WHAT IS REQUIRED: Please change "screenshot" to "page" in the stretch from the start of the listing through the line containing "[facebook] (145, 1258)", and give those lines back with nothing else altered.
:: EXTRACTED INFORMATION
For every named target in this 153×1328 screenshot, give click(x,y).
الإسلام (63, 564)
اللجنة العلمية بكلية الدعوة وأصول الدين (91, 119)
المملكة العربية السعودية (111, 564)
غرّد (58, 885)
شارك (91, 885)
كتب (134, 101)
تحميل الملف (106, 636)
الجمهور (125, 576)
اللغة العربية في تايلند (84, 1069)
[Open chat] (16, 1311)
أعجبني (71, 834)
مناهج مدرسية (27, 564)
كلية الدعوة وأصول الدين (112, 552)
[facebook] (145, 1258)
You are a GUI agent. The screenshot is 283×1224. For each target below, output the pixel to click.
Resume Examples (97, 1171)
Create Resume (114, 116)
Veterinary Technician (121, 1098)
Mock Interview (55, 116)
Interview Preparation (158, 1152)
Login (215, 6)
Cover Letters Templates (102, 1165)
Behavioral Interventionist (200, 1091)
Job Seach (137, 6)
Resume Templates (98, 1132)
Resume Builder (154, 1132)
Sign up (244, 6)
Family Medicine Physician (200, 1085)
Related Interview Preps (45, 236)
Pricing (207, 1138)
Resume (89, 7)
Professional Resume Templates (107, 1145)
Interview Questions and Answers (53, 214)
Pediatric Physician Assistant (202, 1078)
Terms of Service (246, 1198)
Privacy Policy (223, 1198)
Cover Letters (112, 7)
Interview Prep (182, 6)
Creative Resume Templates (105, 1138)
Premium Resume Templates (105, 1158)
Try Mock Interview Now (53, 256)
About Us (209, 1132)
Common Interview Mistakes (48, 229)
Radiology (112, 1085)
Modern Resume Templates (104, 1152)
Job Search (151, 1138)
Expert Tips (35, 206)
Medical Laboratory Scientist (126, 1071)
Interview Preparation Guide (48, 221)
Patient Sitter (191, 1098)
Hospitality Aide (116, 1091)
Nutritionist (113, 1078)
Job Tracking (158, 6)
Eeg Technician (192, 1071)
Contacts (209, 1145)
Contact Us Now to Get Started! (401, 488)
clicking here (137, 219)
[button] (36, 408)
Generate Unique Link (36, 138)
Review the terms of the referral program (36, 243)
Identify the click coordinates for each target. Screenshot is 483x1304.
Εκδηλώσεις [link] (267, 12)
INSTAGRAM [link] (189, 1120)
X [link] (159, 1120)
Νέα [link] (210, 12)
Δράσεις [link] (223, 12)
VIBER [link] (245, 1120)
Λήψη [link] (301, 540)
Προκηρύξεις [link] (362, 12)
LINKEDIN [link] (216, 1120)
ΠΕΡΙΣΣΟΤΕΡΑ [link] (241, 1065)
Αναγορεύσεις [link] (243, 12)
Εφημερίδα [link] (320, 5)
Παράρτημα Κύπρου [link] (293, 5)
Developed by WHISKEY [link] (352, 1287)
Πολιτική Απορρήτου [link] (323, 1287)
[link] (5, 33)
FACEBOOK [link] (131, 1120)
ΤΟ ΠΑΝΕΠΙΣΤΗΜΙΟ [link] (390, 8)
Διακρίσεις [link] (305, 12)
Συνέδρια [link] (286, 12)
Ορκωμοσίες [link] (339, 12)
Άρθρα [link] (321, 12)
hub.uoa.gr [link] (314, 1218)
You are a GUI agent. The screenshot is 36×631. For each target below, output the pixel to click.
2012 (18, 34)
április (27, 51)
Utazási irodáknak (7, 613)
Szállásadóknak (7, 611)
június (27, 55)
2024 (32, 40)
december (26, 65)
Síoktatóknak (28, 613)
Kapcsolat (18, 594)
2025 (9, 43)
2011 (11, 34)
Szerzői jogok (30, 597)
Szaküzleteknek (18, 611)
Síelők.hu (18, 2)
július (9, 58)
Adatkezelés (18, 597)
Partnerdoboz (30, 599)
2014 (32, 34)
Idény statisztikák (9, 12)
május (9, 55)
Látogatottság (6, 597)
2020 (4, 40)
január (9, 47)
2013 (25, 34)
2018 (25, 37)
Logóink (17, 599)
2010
::::
SOLUTION:
For every named target in this 153×1328 page, give click(x,y).
الإسلام (63, 564)
اللجنة العلمية بكلية الدعوة وأصول الدين (91, 119)
المملكة العربية السعودية (111, 564)
غرّد (58, 885)
شارك (91, 885)
كتب (134, 101)
تحميل الملف (106, 636)
الجمهور (125, 576)
اللغة العربية في تايلند (84, 1069)
[Open chat] (16, 1311)
أعجبني (71, 834)
مناهج مدرسية (27, 564)
كلية الدعوة وأصول الدين (112, 552)
[facebook] (145, 1258)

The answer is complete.